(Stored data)
* * *
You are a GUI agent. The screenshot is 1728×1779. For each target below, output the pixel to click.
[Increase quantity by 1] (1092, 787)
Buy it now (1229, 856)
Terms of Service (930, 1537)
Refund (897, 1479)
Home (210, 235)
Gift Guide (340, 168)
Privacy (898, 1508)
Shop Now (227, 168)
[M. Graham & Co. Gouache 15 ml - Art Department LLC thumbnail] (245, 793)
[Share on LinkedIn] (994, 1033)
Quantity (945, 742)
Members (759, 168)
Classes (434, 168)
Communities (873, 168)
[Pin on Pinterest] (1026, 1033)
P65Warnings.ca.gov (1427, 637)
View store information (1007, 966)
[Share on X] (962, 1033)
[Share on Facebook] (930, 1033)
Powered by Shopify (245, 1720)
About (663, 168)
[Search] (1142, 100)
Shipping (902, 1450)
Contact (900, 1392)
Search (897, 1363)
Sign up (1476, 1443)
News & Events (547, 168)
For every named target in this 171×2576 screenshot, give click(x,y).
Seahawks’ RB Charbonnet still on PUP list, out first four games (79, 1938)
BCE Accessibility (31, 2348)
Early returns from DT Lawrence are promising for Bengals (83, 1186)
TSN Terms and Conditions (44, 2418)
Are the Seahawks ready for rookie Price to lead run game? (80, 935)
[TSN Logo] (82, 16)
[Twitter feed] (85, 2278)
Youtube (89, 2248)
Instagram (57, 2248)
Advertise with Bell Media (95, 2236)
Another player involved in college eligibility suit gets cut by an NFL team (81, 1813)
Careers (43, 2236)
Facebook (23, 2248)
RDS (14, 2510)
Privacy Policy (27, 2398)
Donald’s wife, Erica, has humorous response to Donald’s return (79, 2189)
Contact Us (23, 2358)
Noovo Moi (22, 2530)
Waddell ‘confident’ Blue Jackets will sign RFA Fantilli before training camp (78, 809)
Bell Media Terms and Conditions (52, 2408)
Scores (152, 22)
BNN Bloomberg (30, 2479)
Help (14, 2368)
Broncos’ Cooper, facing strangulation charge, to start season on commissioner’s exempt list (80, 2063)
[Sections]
* * *
[Work item] Report every line of the entries that carries the word "click".

[Response to the exercise]
You are a GUI agent. The screenshot is 1728×1779. For each target below, output the pixel to click.
For every named target in this 171×2576 screenshot, give click(x,y).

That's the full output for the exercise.